_Activity:_
An exact reproduction of all entries is required.

_Supplied records:_

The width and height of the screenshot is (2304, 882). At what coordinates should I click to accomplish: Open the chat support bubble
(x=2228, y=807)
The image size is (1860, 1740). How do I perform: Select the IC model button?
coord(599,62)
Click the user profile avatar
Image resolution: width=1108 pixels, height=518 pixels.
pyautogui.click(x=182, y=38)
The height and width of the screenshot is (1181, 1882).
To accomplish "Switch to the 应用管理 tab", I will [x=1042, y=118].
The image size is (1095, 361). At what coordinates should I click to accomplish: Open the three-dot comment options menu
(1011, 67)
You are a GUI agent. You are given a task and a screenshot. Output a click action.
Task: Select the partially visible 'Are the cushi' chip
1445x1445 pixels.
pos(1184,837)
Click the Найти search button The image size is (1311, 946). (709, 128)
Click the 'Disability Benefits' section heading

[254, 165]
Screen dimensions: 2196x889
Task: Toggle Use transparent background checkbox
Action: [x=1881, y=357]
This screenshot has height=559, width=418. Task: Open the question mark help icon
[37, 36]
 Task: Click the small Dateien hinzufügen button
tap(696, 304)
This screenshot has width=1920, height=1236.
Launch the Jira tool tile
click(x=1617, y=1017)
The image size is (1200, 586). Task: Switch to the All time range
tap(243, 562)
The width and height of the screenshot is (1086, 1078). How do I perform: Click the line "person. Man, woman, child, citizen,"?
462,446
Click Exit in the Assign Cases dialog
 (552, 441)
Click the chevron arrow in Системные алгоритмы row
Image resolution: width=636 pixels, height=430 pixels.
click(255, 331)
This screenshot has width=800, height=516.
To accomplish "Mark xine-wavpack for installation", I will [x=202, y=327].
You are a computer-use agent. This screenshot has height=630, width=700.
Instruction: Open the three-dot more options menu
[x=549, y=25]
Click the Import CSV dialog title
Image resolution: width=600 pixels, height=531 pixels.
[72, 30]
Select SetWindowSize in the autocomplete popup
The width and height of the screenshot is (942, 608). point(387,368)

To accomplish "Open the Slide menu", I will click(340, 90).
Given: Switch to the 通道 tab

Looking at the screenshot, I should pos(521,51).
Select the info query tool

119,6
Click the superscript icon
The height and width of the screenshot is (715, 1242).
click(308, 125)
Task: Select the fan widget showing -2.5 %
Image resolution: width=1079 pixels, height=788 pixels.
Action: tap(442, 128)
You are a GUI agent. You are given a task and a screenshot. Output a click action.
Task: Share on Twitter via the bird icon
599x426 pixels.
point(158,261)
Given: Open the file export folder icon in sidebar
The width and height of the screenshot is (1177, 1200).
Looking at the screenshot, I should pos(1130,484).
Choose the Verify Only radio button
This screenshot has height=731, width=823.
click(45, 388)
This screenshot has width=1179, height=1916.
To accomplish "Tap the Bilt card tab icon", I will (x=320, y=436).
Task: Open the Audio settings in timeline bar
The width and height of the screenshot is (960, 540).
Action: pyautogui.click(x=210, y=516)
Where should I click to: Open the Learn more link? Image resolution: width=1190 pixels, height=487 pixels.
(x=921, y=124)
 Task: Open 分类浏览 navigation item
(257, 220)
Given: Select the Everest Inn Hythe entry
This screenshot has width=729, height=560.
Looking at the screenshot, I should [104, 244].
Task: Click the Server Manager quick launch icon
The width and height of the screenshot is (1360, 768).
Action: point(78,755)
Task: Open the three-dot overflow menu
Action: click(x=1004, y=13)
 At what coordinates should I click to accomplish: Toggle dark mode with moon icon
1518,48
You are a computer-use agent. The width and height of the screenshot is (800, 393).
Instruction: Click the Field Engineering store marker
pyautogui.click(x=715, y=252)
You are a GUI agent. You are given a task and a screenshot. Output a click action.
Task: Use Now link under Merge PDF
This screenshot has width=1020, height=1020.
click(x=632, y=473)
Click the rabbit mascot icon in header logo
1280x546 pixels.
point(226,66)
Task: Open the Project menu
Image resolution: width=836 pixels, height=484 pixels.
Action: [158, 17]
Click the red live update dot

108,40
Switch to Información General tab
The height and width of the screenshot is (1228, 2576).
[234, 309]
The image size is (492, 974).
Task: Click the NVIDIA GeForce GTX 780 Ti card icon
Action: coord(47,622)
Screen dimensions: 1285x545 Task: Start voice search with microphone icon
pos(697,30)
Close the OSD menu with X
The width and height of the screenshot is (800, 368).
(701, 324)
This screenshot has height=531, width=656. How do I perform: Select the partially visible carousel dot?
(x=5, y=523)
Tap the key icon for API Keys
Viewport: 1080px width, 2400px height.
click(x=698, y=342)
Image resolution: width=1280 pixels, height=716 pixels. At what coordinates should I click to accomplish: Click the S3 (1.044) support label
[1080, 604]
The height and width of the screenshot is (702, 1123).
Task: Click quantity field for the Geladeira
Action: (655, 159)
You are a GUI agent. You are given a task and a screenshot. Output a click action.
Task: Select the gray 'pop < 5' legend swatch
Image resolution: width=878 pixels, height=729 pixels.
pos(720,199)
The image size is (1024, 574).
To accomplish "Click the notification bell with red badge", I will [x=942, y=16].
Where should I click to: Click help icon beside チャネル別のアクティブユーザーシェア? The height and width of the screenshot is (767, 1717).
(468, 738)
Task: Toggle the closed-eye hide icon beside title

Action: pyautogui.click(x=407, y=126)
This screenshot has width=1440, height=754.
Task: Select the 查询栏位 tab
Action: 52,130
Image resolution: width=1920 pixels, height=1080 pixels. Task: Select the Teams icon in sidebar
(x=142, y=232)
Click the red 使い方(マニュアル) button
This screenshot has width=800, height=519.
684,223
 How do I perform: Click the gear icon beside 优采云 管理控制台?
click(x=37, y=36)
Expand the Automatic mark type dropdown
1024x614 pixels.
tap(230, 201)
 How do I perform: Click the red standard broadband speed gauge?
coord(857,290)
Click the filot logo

_Task response:_
The width and height of the screenshot is (2304, 882). At what coordinates should I click to accomplish: Open the chat support bubble
(x=2228, y=807)
The image size is (1860, 1740). How do I perform: Select the IC model button?
coord(599,62)
Click the user profile avatar
Image resolution: width=1108 pixels, height=518 pixels.
pyautogui.click(x=182, y=38)
The height and width of the screenshot is (1181, 1882).
To accomplish "Switch to the 应用管理 tab", I will [x=1042, y=118].
The image size is (1095, 361). At what coordinates should I click to accomplish: Open the three-dot comment options menu
(1011, 67)
You are a GUI agent. You are given a task and a screenshot. Output a click action.
Task: Select the partially visible 'Are the cushi' chip
1445x1445 pixels.
pos(1184,837)
Click the Найти search button The image size is (1311, 946). (709, 128)
Click the 'Disability Benefits' section heading

[254, 165]
Screen dimensions: 2196x889
Task: Toggle Use transparent background checkbox
Action: [x=1881, y=357]
This screenshot has height=559, width=418. Task: Open the question mark help icon
[37, 36]
 Task: Click the small Dateien hinzufügen button
tap(696, 304)
This screenshot has width=1920, height=1236.
Launch the Jira tool tile
click(x=1617, y=1017)
The image size is (1200, 586). Task: Switch to the All time range
tap(243, 562)
The width and height of the screenshot is (1086, 1078). How do I perform: Click the line "person. Man, woman, child, citizen,"?
462,446
Click Exit in the Assign Cases dialog
 (552, 441)
Click the chevron arrow in Системные алгоритмы row
Image resolution: width=636 pixels, height=430 pixels.
click(255, 331)
This screenshot has width=800, height=516.
To accomplish "Mark xine-wavpack for installation", I will [x=202, y=327].
You are a computer-use agent. This screenshot has height=630, width=700.
Instruction: Open the three-dot more options menu
[x=549, y=25]
Click the Import CSV dialog title
Image resolution: width=600 pixels, height=531 pixels.
[72, 30]
Select SetWindowSize in the autocomplete popup
The width and height of the screenshot is (942, 608). point(387,368)

To accomplish "Open the Slide menu", I will click(340, 90).
Given: Switch to the 通道 tab

Looking at the screenshot, I should pos(521,51).
Select the info query tool

119,6
Click the superscript icon
The height and width of the screenshot is (715, 1242).
click(308, 125)
Task: Select the fan widget showing -2.5 %
Image resolution: width=1079 pixels, height=788 pixels.
Action: tap(442, 128)
You are a GUI agent. You are given a task and a screenshot. Output a click action.
Task: Share on Twitter via the bird icon
599x426 pixels.
point(158,261)
Given: Open the file export folder icon in sidebar
The width and height of the screenshot is (1177, 1200).
Looking at the screenshot, I should pos(1130,484).
Choose the Verify Only radio button
This screenshot has height=731, width=823.
click(45, 388)
This screenshot has width=1179, height=1916.
To accomplish "Tap the Bilt card tab icon", I will (x=320, y=436).
Task: Open the Audio settings in timeline bar
The width and height of the screenshot is (960, 540).
Action: pyautogui.click(x=210, y=516)
Where should I click to: Open the Learn more link? Image resolution: width=1190 pixels, height=487 pixels.
(x=921, y=124)
 Task: Open 分类浏览 navigation item
(257, 220)
Given: Select the Everest Inn Hythe entry
This screenshot has width=729, height=560.
Looking at the screenshot, I should [104, 244].
Task: Click the Server Manager quick launch icon
The width and height of the screenshot is (1360, 768).
Action: point(78,755)
Task: Open the three-dot overflow menu
Action: click(x=1004, y=13)
 At what coordinates should I click to accomplish: Toggle dark mode with moon icon
1518,48
You are a computer-use agent. The width and height of the screenshot is (800, 393).
Instruction: Click the Field Engineering store marker
pyautogui.click(x=715, y=252)
You are a GUI agent. You are given a task and a screenshot. Output a click action.
Task: Use Now link under Merge PDF
This screenshot has width=1020, height=1020.
click(x=632, y=473)
Click the rabbit mascot icon in header logo
1280x546 pixels.
point(226,66)
Task: Open the Project menu
Image resolution: width=836 pixels, height=484 pixels.
Action: [158, 17]
Click the red live update dot

108,40
Switch to Información General tab
The height and width of the screenshot is (1228, 2576).
[234, 309]
The image size is (492, 974).
Task: Click the NVIDIA GeForce GTX 780 Ti card icon
Action: coord(47,622)
Screen dimensions: 1285x545 Task: Start voice search with microphone icon
pos(697,30)
Close the OSD menu with X
The width and height of the screenshot is (800, 368).
(701, 324)
This screenshot has height=531, width=656. How do I perform: Select the partially visible carousel dot?
(x=5, y=523)
Tap the key icon for API Keys
Viewport: 1080px width, 2400px height.
click(x=698, y=342)
Image resolution: width=1280 pixels, height=716 pixels. At what coordinates should I click to accomplish: Click the S3 (1.044) support label
[1080, 604]
The height and width of the screenshot is (702, 1123).
Task: Click quantity field for the Geladeira
Action: (655, 159)
You are a GUI agent. You are given a task and a screenshot. Output a click action.
Task: Select the gray 'pop < 5' legend swatch
Image resolution: width=878 pixels, height=729 pixels.
pos(720,199)
The image size is (1024, 574).
To accomplish "Click the notification bell with red badge", I will [x=942, y=16].
Where should I click to: Click help icon beside チャネル別のアクティブユーザーシェア? The height and width of the screenshot is (767, 1717).
(468, 738)
Task: Toggle the closed-eye hide icon beside title

Action: pyautogui.click(x=407, y=126)
This screenshot has width=1440, height=754.
Task: Select the 查询栏位 tab
Action: 52,130
Image resolution: width=1920 pixels, height=1080 pixels. Task: Select the Teams icon in sidebar
(x=142, y=232)
Click the red 使い方(マニュアル) button
This screenshot has width=800, height=519.
684,223
 How do I perform: Click the gear icon beside 优采云 管理控制台?
click(x=37, y=36)
Expand the Automatic mark type dropdown
1024x614 pixels.
tap(230, 201)
 How do I perform: Click the red standard broadband speed gauge?
coord(857,290)
Click the filot logo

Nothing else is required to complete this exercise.